Module 7 — Computer Vision advanced 30 min
Object Detection Basics
Classification vs. Detection
| Task | Question | Output |
|---|---|---|
| Classification | What is in this image? | “cat” (one label) |
| Localization | What is it AND where? | “cat” + one bounding box |
| Object Detection | What objects AND where are all of them? | Multiple labels + multiple boxes |
| Segmentation | Pixel-level masks? | Label for every pixel |
Bounding Boxes
A bounding box defines the rectangle around an object:
import matplotlib.pyplot as plt
import matplotlib.patches as patches
from PIL import Image
import numpy as np
def draw_boxes(image_path, boxes, labels, scores=None):
"""
boxes: list of [x_min, y_min, x_max, y_max] in pixel coordinates
labels: list of class name strings
scores: list of confidence floats (optional)
"""
img = np.array(Image.open(image_path))
fig, ax = plt.subplots(1, figsize=(10, 8))
ax.imshow(img)
colors = plt.cm.tab10.colors
for i, (box, label) in enumerate(zip(boxes, labels)):
x_min, y_min, x_max, y_max = box
w, h = x_max - x_min, y_max - y_min
color = colors[i % len(colors)]
rect = patches.Rectangle((x_min, y_min), w, h,
linewidth=2, edgecolor=color, facecolor="none")
ax.add_patch(rect)
score_text = f" {scores[i]:.0%}" if scores else ""

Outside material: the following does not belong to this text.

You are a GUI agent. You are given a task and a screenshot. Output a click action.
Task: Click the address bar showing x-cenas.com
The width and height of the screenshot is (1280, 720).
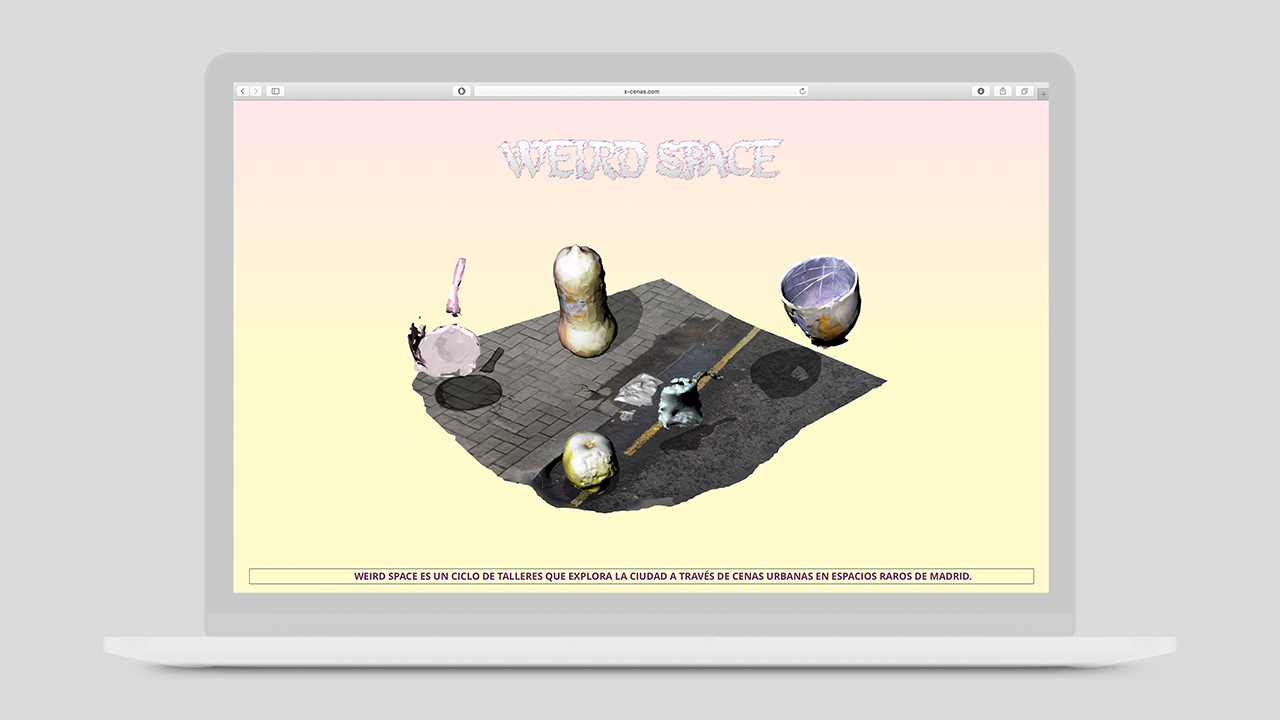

ax.text(x_min, y_min - 5, f"{label}{score_text}",
color="white", fontsize=10, fontweight="bold",
bbox=dict(facecolor=color, alpha=0.8, pad=2))
ax.axis("off")
plt.tight_layout()
plt.show()
# Example
boxes = [[50, 30, 200, 180], [220, 50, 380, 200]]
labels = ["cat", "dog"]
scores = [0.97, 0.88]
draw_boxes("pets.jpg", boxes, labels, scores)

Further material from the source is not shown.